愛奈は敗北と絶望に打ちひしがれ、緩慢な動作で立ちあがった。
「着替えてくるから」
どうしても脱ぐという言葉は使えなかった。しかし、男はどこまでも容赦がなかった。
「今、ここで脱ぐんだ。最初は脱ぐだけで済んでも、いずれはAVに行くことになるだろう。たかだか俺たちの前で裸になるのビビッてちゃ、到底あんた、この世界でやってけないぜ」
「―」
男の声は静かながら、有無を言わせぬ口調だった。愛奈は更なる敗北感に打ちのめされ、唇を噛む。
「お嬢ちゃん、こう見えても、俺たちもなかなか忙しい身でね。いつまでもあんた一人に拘わってるわけにもいかないんだ。やるんなら、さっさとやって終わらせちゃくれねえか」
揶揄するような響きがあるのは、これまで生意気を言い続けた愛奈への意趣返しなのか。大の男が高校生相手に大人げないことだが、今の愛奈にそれに気づくだけの余裕はなかった。

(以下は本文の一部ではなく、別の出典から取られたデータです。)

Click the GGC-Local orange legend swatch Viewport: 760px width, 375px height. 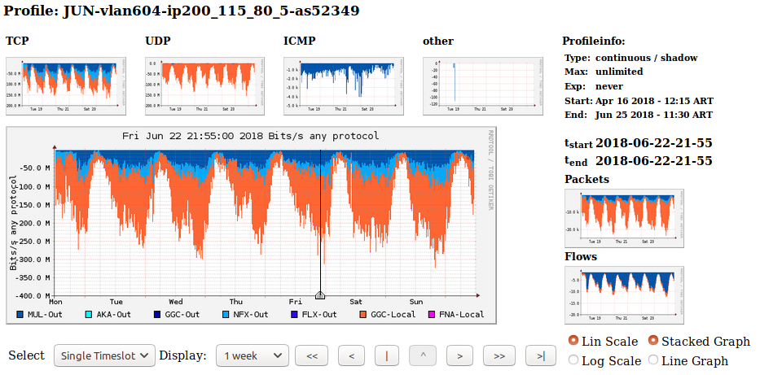click(362, 315)
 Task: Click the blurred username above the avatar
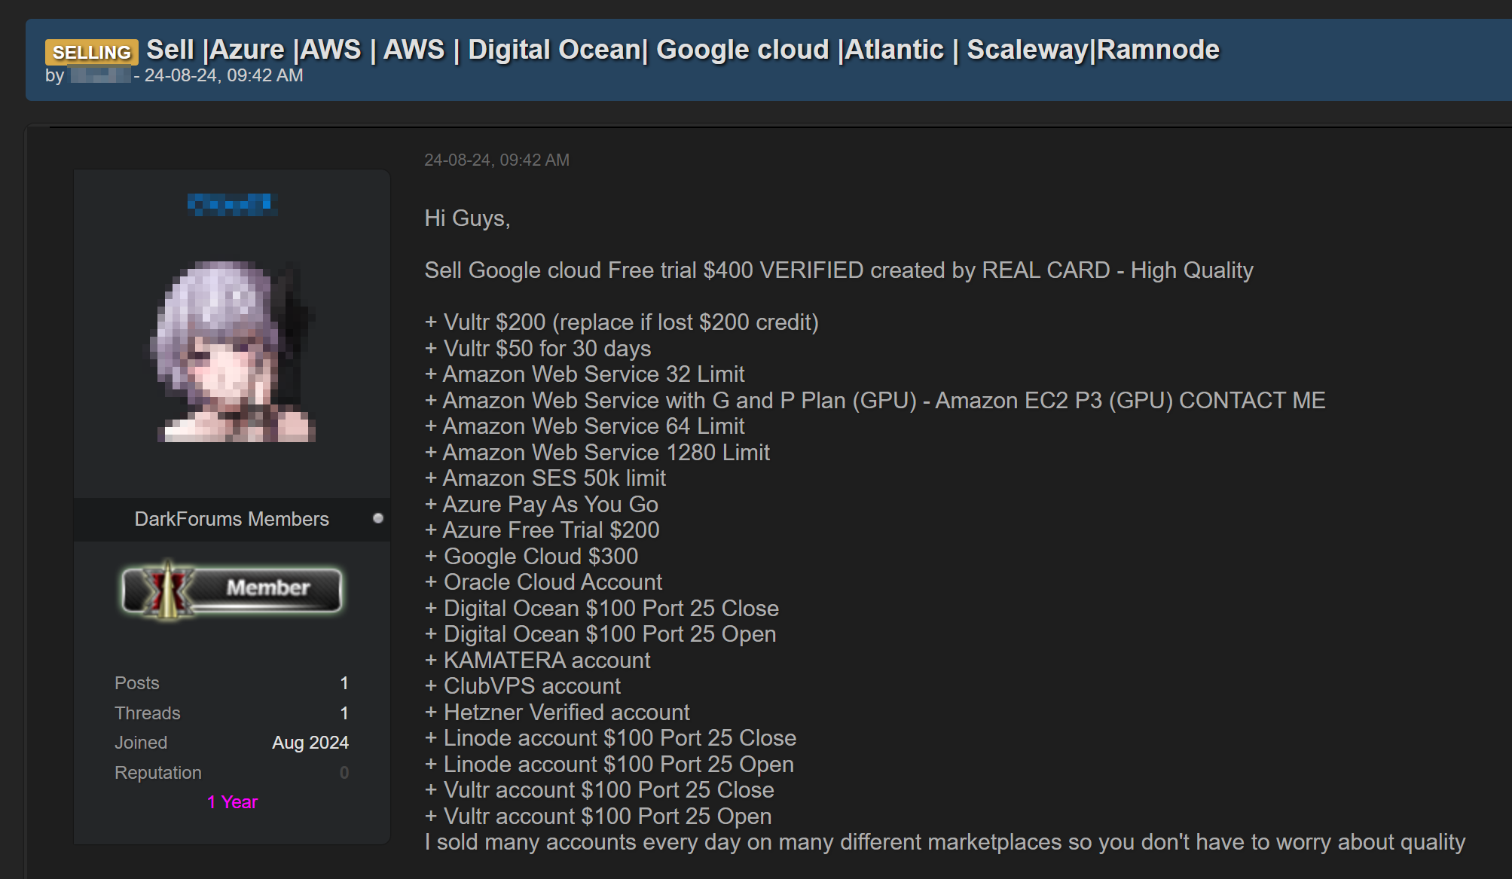232,204

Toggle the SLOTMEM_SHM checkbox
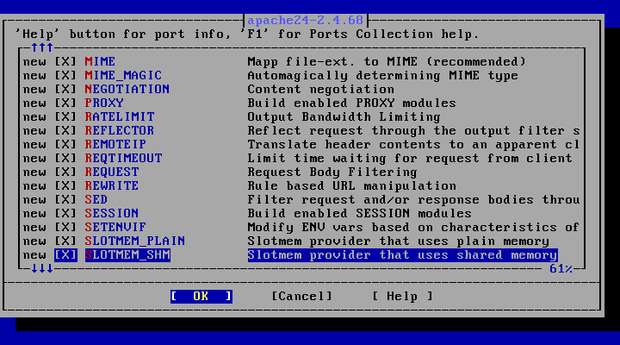[x=65, y=255]
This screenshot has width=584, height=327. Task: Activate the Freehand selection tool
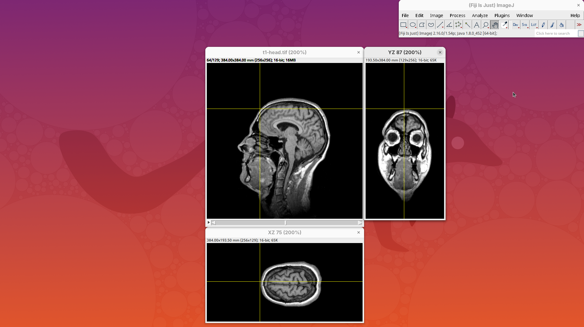tap(431, 25)
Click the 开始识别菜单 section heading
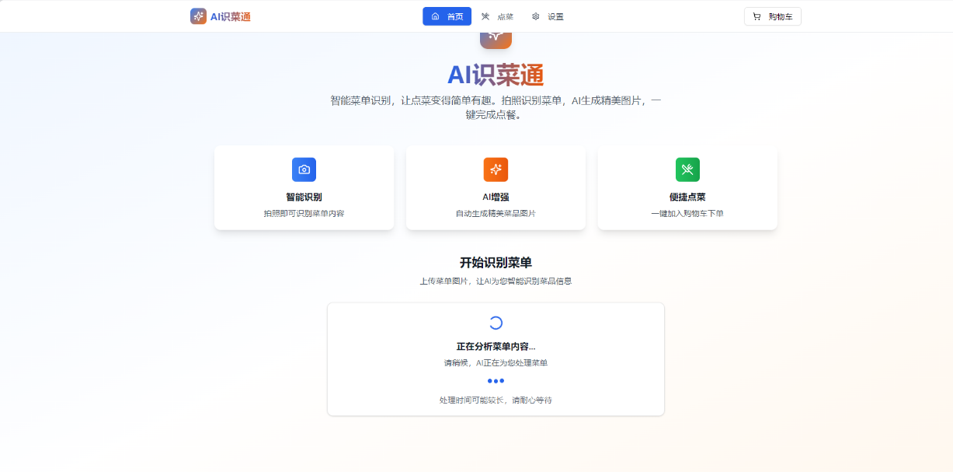953x472 pixels. point(496,263)
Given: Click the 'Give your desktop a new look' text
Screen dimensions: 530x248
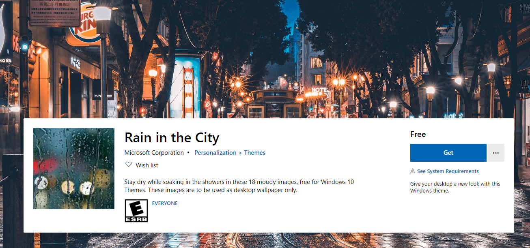Looking at the screenshot, I should [x=455, y=187].
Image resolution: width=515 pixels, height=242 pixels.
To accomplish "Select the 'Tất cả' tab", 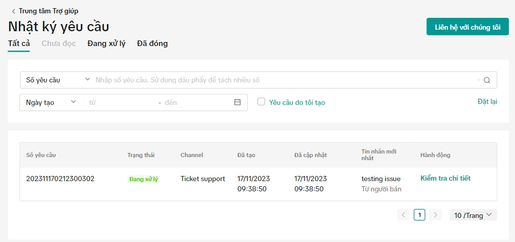I will coord(19,43).
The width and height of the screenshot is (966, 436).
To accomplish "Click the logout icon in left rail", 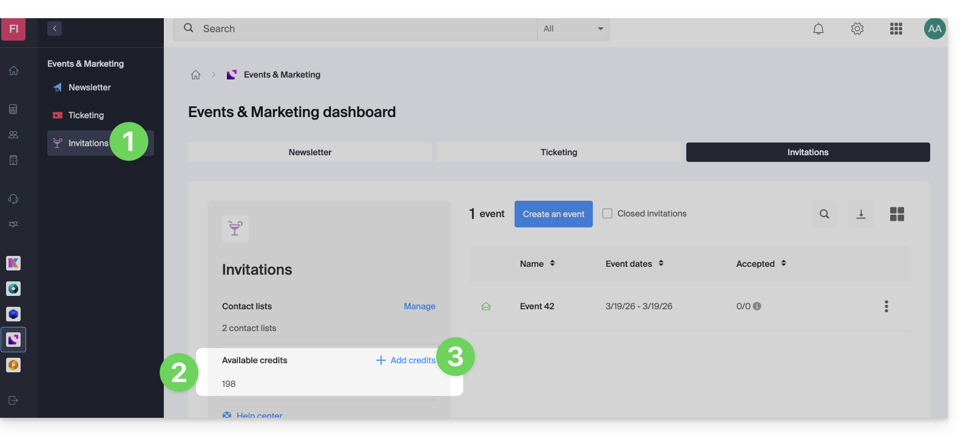I will point(13,400).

愛奈は歯を食いしばる。立ちあがると、目を伏せたまま、セーラーの制服のスカーフを緩めた。シュルリと静寂にスカーフが解ける音が妙に響く。
前合わせのスナップボタンを一番上から、ゆっくりと外していく。固唾を呑んで見る男たちの双眸がまるで得物に飛びかかる寸前の獣のように欲情しているのも知らない。
ついに制服の上着がはらりと床に落ちた。制服の下はもうブラだけだ。お気に入りの白いレースのついた清楚なブラジャーに包まれた胸は既に大人の女性のものだった。
「近頃のガキは発育が良いなぁ」
小男が今にも涎を垂らしそうな惚けた表情で愛奈の胸を凝視している。
「さっさとしてくれ」
対する坊主頭は少なくとも小男よりは落ち着いて見えるけれど、やはり、そのサングラスに隠された眼には粘着質な淫らな光を帯びている。